Task inputs:
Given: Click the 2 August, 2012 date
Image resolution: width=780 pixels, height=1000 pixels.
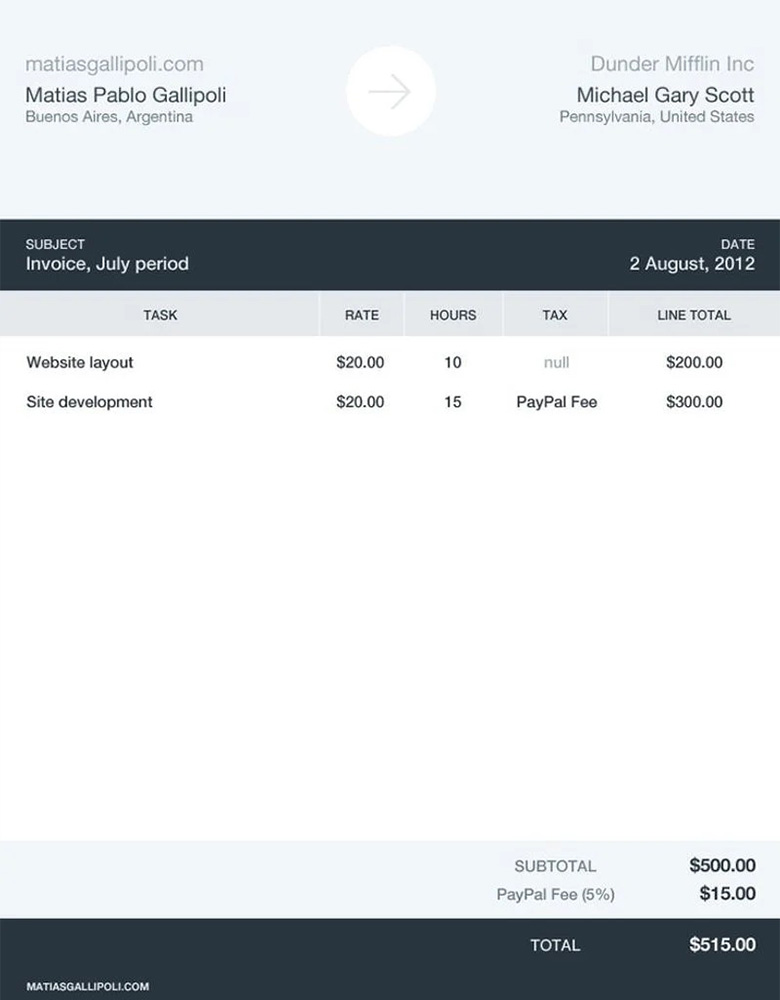Looking at the screenshot, I should click(x=692, y=265).
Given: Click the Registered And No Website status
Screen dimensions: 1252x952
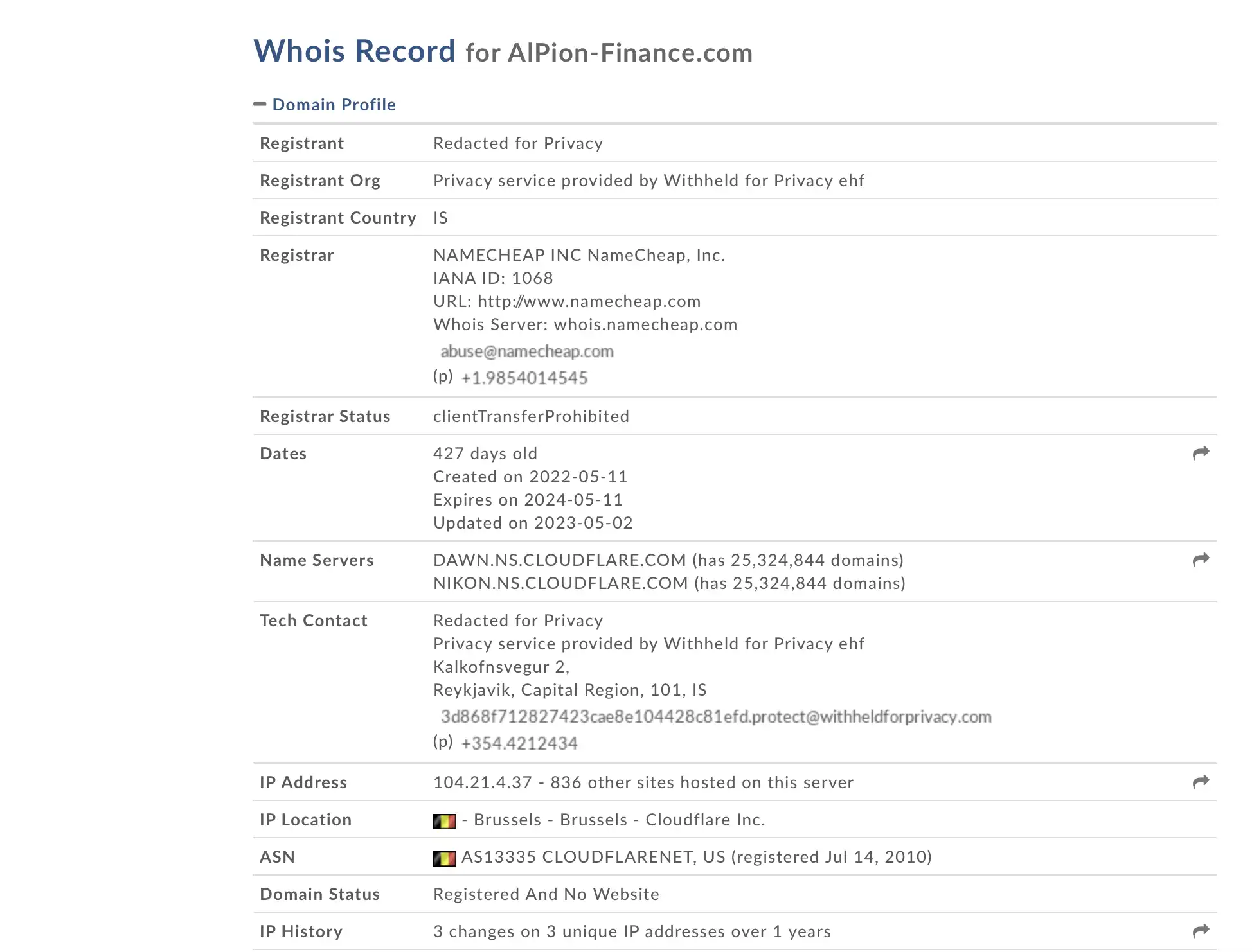Looking at the screenshot, I should tap(546, 894).
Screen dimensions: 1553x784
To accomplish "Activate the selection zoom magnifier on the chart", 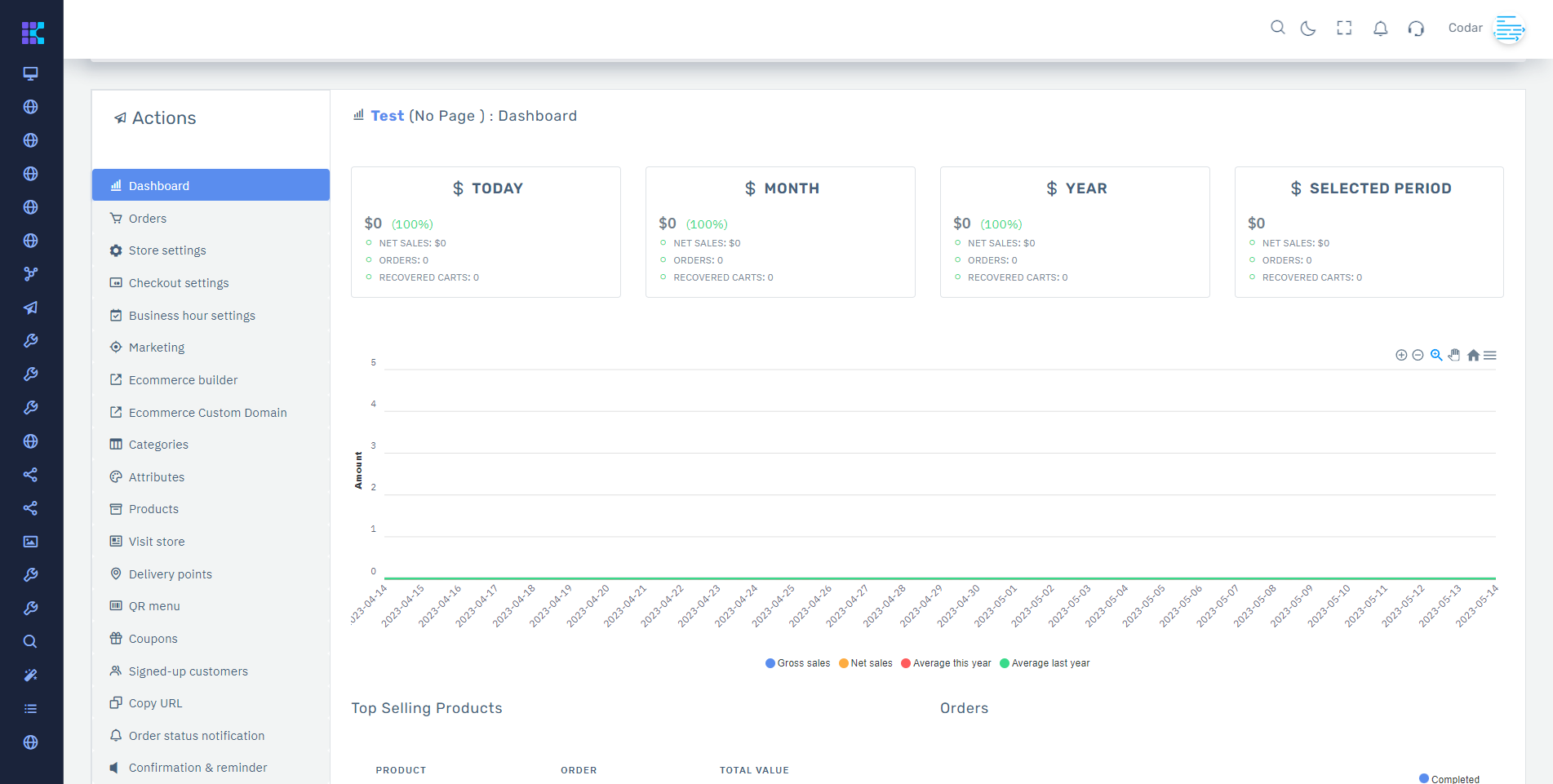I will tap(1436, 355).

What the task requires:
Find each row that contains the word "dimensions" and copy those rows out in full.

Final answer:
Screen dimensions: 1252x952
Screen dimensions: 1553x784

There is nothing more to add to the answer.